Out of shape but still has more white chicks between his sheets than Maxim.

Show: I'd take all Tiger's hoes as a collective over 1 Beyonce. Thats my story I'm stickin to it.

3. Russell Simmons

What? I see an Ab. least he's actually OLD!!!

2. Ricky Ross the Bawse!!!!

At least he's got tattoos and know's hes fat...

Tako: Lines like "Squeezin in my Lamborghini lookin like professor Klump" make him one of my favorite rappers.

Show: Word.

1. Kanye to the....

Yep. We put this queen on the list for one reason an one reason only...

Kanye's workout plan. It was a great song. Who cares if he's fat. Maybe we'll listen to Jay'z plan if he records it to a beat...or just lets us all take turns skeeting in beyonce.

Tako: Awwwww Skeet, skeet!!!

Show: Tharrrr she Blowwwwwwsssssssss.

Wja3: You guys are foolish.

C4: Bang Bang Skeetttttttttttttttttttttttttt. What up Naledge?? Pause.

--The Bros


khaki said...

this has made my morning!

Not really sure how Jay Z can give fitness advice- dude has a mean ass belly and uses "all black everything" as a way to mask his middle aged gut.

I guess the next issue will be Precious' guide to staying "healthy" and beautiful. :eye roll:

Rock said...

Show: I got her government son!

C4: Since when has getting a girl's government been an accomplishment. Is that what the world is comming to?

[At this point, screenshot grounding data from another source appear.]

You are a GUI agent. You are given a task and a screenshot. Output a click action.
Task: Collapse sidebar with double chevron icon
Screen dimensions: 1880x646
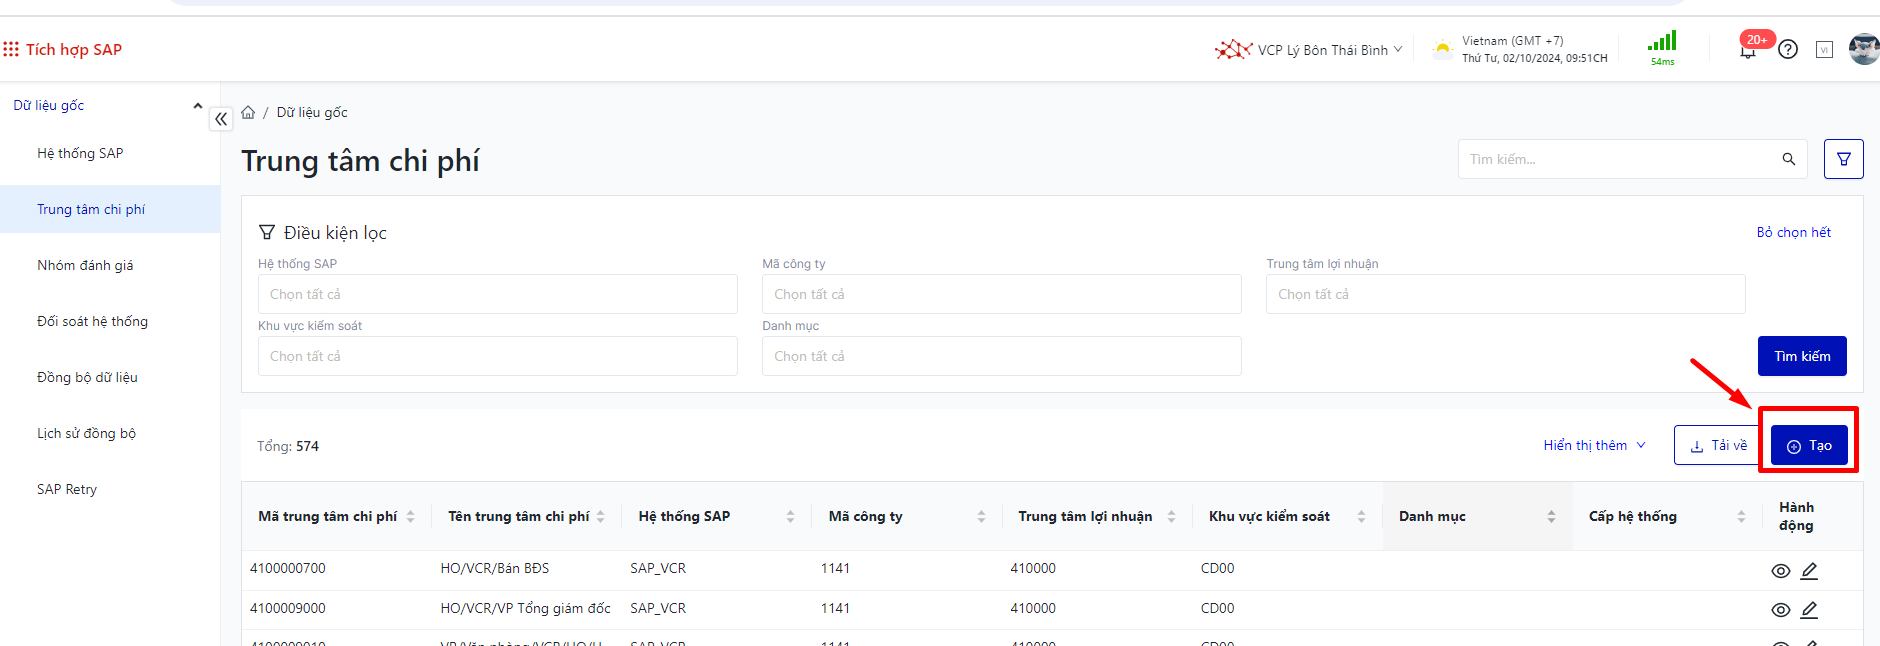pyautogui.click(x=221, y=119)
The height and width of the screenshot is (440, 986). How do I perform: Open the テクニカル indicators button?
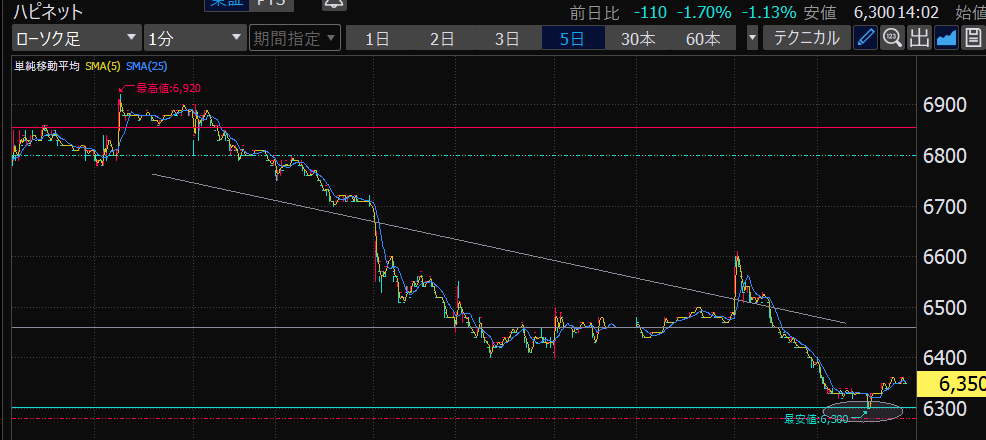(807, 39)
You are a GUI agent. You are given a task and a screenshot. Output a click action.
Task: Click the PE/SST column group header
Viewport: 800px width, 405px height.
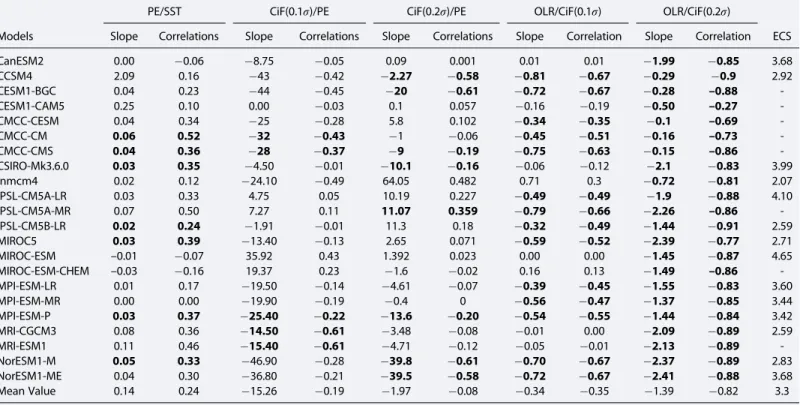(164, 12)
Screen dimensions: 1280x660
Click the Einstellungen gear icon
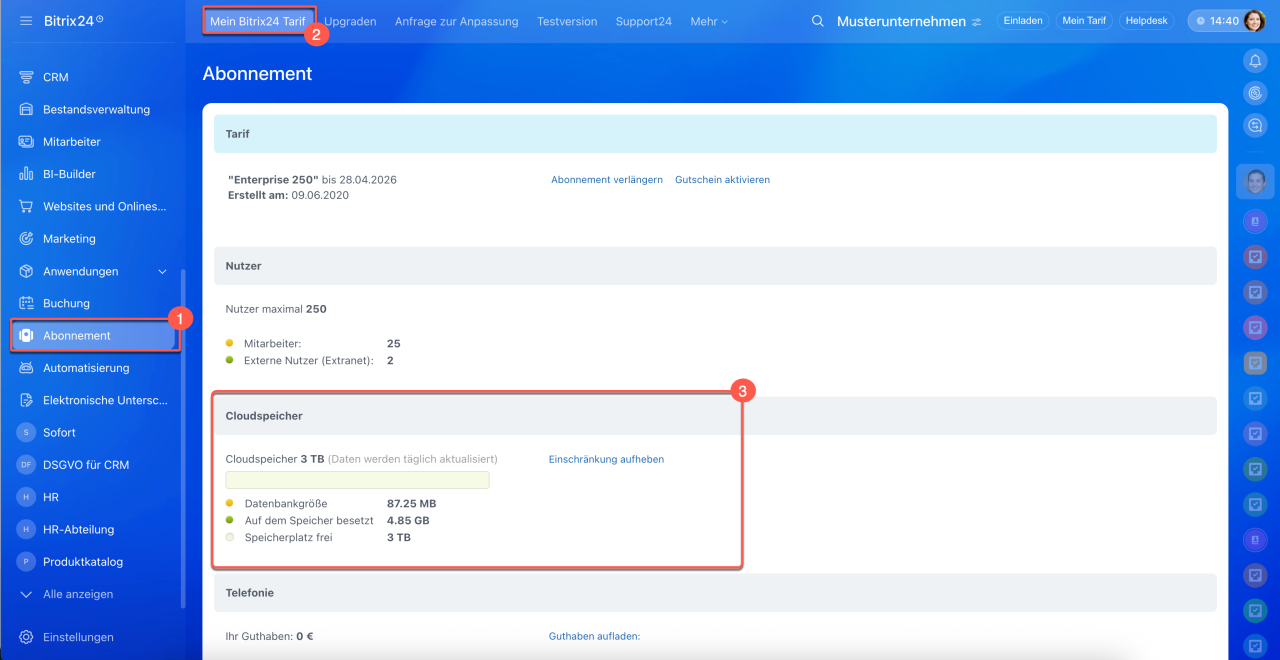26,637
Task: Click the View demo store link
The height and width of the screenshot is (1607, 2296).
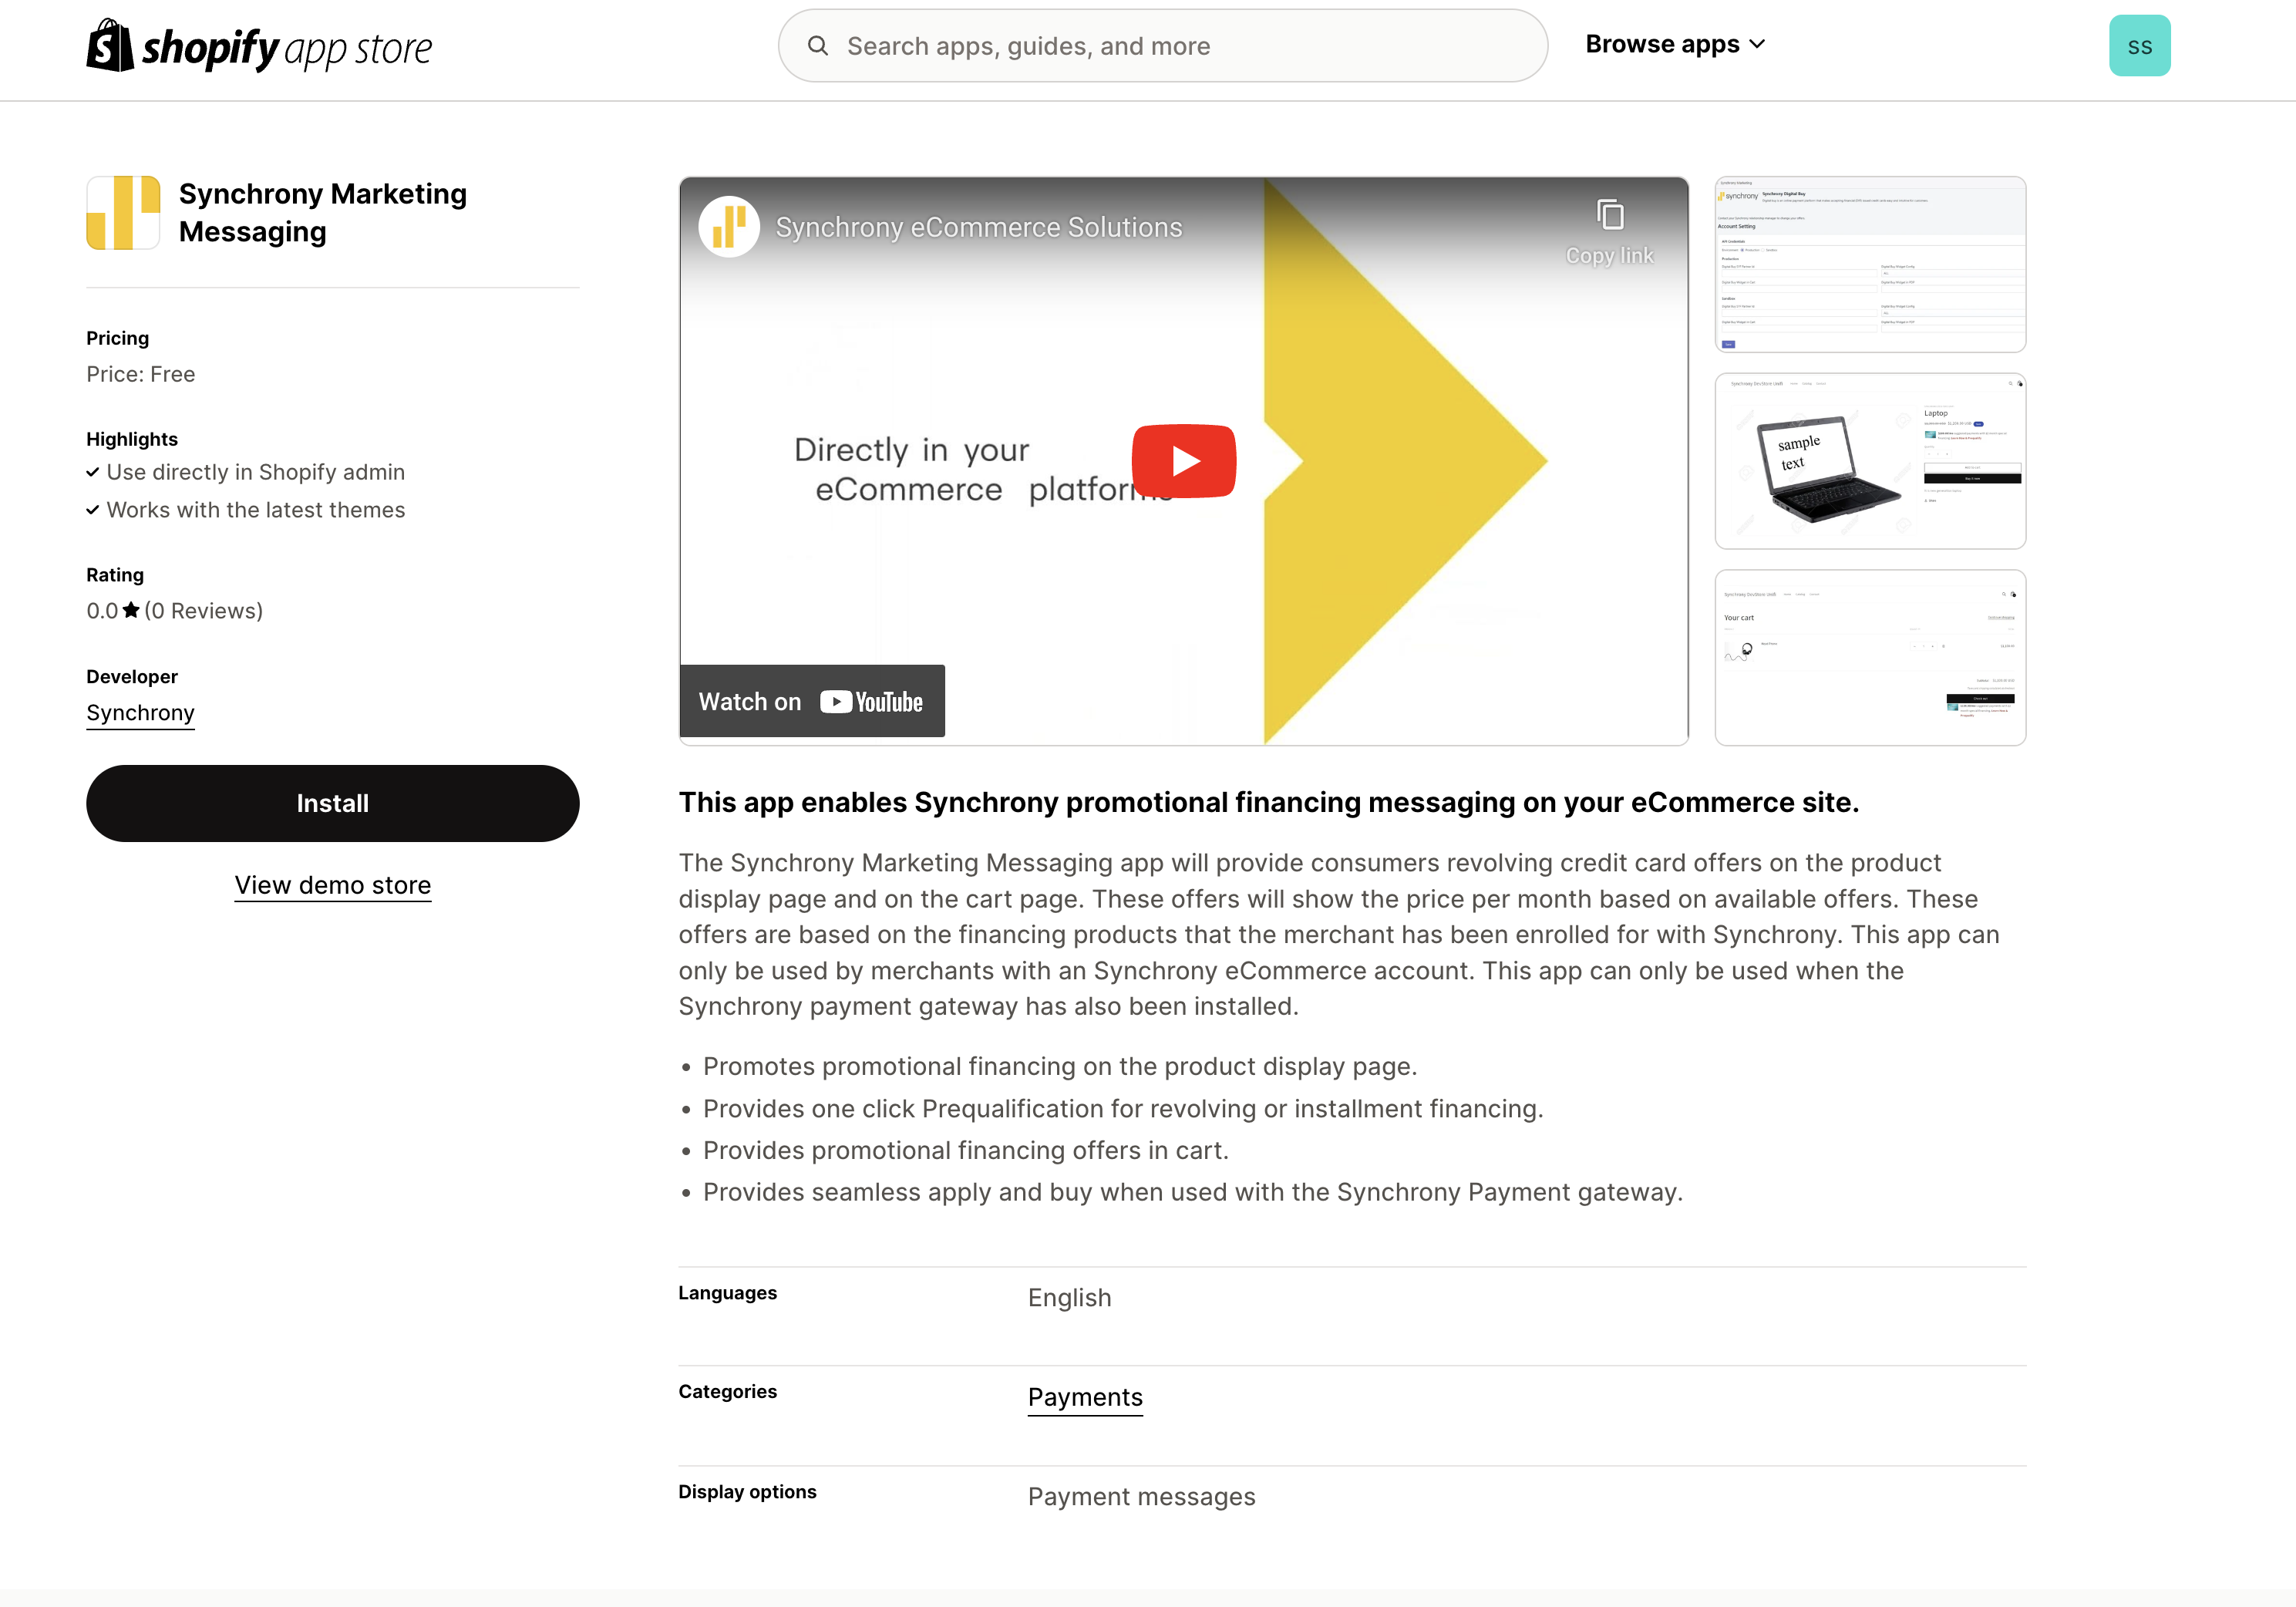Action: tap(333, 884)
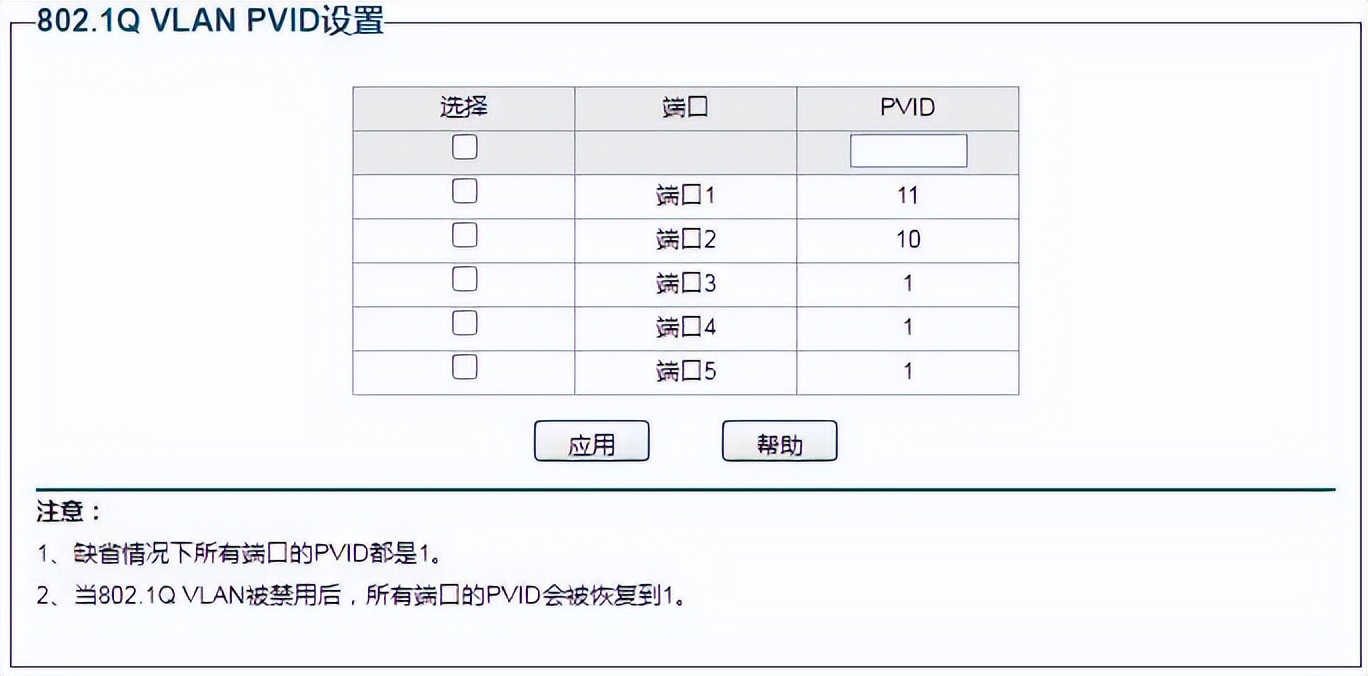Viewport: 1368px width, 676px height.
Task: Select the checkbox for 端口4
Action: point(463,322)
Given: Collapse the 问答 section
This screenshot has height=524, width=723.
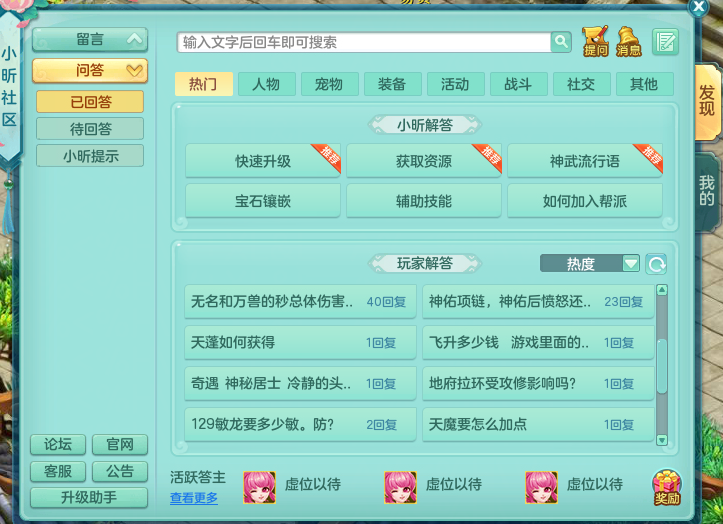Looking at the screenshot, I should click(x=90, y=70).
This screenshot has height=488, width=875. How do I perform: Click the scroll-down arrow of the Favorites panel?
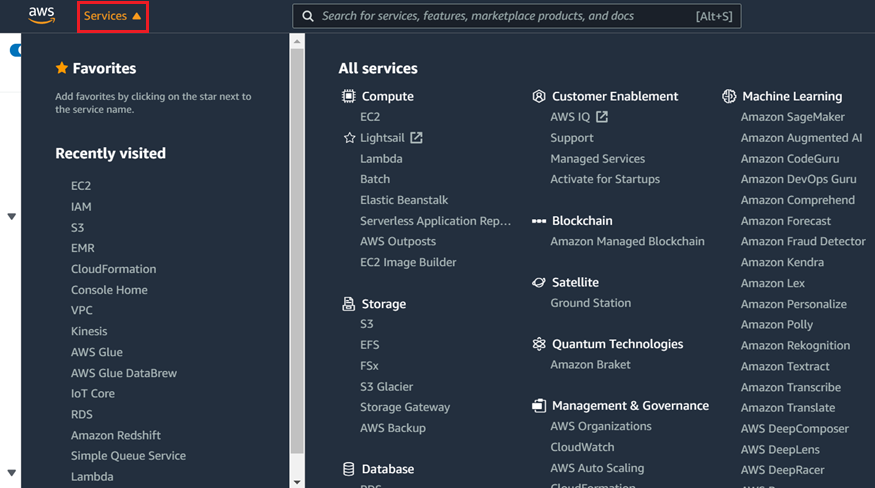click(x=296, y=481)
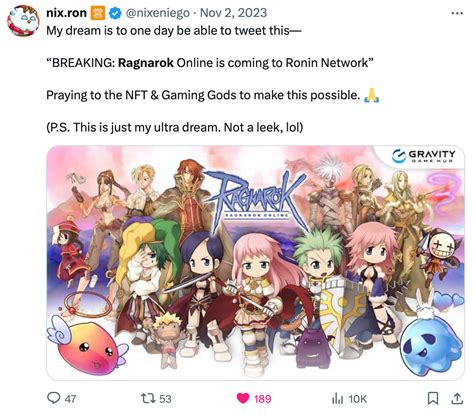The height and width of the screenshot is (414, 474).
Task: Click the bold Ragnarok word in tweet
Action: (146, 63)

What a hater!!! I personally prefer the Rick Ross workout. Get Fat? Get more tats.

Carl said...

Please don't gain weight just to get more tats. Cuz that's something you would do.

khaki said...

:rolls eyes:
so, rock, do i seem like an _____ <--- insert birth name?

Rock said...

Not at all miss khack!!! So if u don't mind, in gonna keep callin u khaki. All sounds the same while drinkin a v8 splash ;)

MW said...

Don't confuse "out of shape" with "lacking 10-pack abs". That's almost approaching how gay people see fit and fat.